Re: [PATCH v3 4/4] commit.c: Fix type conversation warnings from msvc

Phillip Wood <phillip.wood123@xxxxxxxxx> · Wed, 29 Jan 2025 16:53:08 +0000




Hi Sören

On 26/01/2025 13:00, Sören Krecker wrote:

-	const int tree_entry_len = the_hash_algo->hexsz + 5;
-	const int parent_entry_len = the_hash_algo->hexsz + 7;
+	const size_t tree_entry_len = the_hash_algo->hexsz + 5;
+	const size_t parent_entry_len = the_hash_algo->hexsz + 7;

As Junio has previously pointed out it might make more sense to change 
the type of the_hash_algo->hexsz. What is the advantage of using size_t 
here?

  int add_header_signature(struct strbuf *buf, struct strbuf *sig, const struct git_hash_algo *algo)
  {
-	int inspos, copypos;
+	ssize_t inspos, copypos;

Note that POSIX allows "ssize_t" to be narrower than "int". We have at 
least one platform where that is the case [see c14e5a1a501 
(transport-helper: use xread instead of read, 2019-01-03)] so I'm not 
sure this change is a good idea.

  	const char *eoh;
  	const char *gpg_sig_header = gpg_sig_headers[hash_algo_by_ptr(algo)];
-	int gpg_sig_header_len = strlen(gpg_sig_header);
+	size_t gpg_sig_header_len = strlen(gpg_sig_header);

It is really unfortunate that the compiler cannot deduce that there is 
not any truncation here as the longest string is "gpgsig-sha256". I 
wonder if we should add a helper for cases like this something like

	int strlen_int(const char *s) {
		return cast_size_t_to_int(strlen(s));
	}

rather than having to deal with the fallout from changing "int" to "size_t"

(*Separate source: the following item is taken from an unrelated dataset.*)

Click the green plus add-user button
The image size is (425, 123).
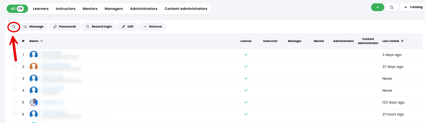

-static int find_invalid_utf8(const char *buf, int len)
+static int find_invalid_utf8(const char *buf, size_t len)

I think changing the type of "len" is an improvement (even if it hard to 
see anyone creating such a long commit message) as it matches the 
buf->len in verify_utf8() which is the only caller of this function. 
However the conversion is incomplete. If we are to accommodate buffers 
longer than INT_MAX we need to change the return type as well. As it 
stands bad_offset is changed to size_t but truncated to int when the 
function returns. Patrick has already pointed out that the type of 
"offset" needs to match "len" as the loop does

	len--;
	offset++;

and

	bad_offset = offset - 1;

verify_utf8() uses a variable of type long to track the position so that 
should be changed as well if we're really going to support size_t length 
buffers.

I think that a good approach to fixing these warnings would be to ask 
"does it make sense to use size_t here?". If the answer is "yes" then we 
should focus on converting the function to work correctly with size_t 
rather than on fixing the compiler warnings. That way we are more likely 
to avoid subtle bugs like this as our focus is on the conversion rather 
than the compiler warnings which will be fixed as a by-product of the 
conversion. If the answer to the question is "no" then we should look to 
change the types of the other variable in the assignment or use 
something like cast_size_t_to_int() or case_size_t_to_ulong() as 
appropriate. There is a danger that we adopt an approach of "change the 
type to size_t to silence the warnings" which leads to code that looks 
like it handles size_t correctly but in fact contains subtle bugs.

Best Wishes

Phillip


  {
  	int offset = 0;
  	static const unsigned int max_codepoint[] = {
@@ -1539,7 +1539,7 @@ static int find_invalid_utf8(const char *buf, int len)
  
  	while (len) {
  		unsigned char c = *buf++;
-		int bytes, bad_offset;
+		size_t bytes, bad_offset;
  		unsigned int codepoint;
  		unsigned int min_val, max_val;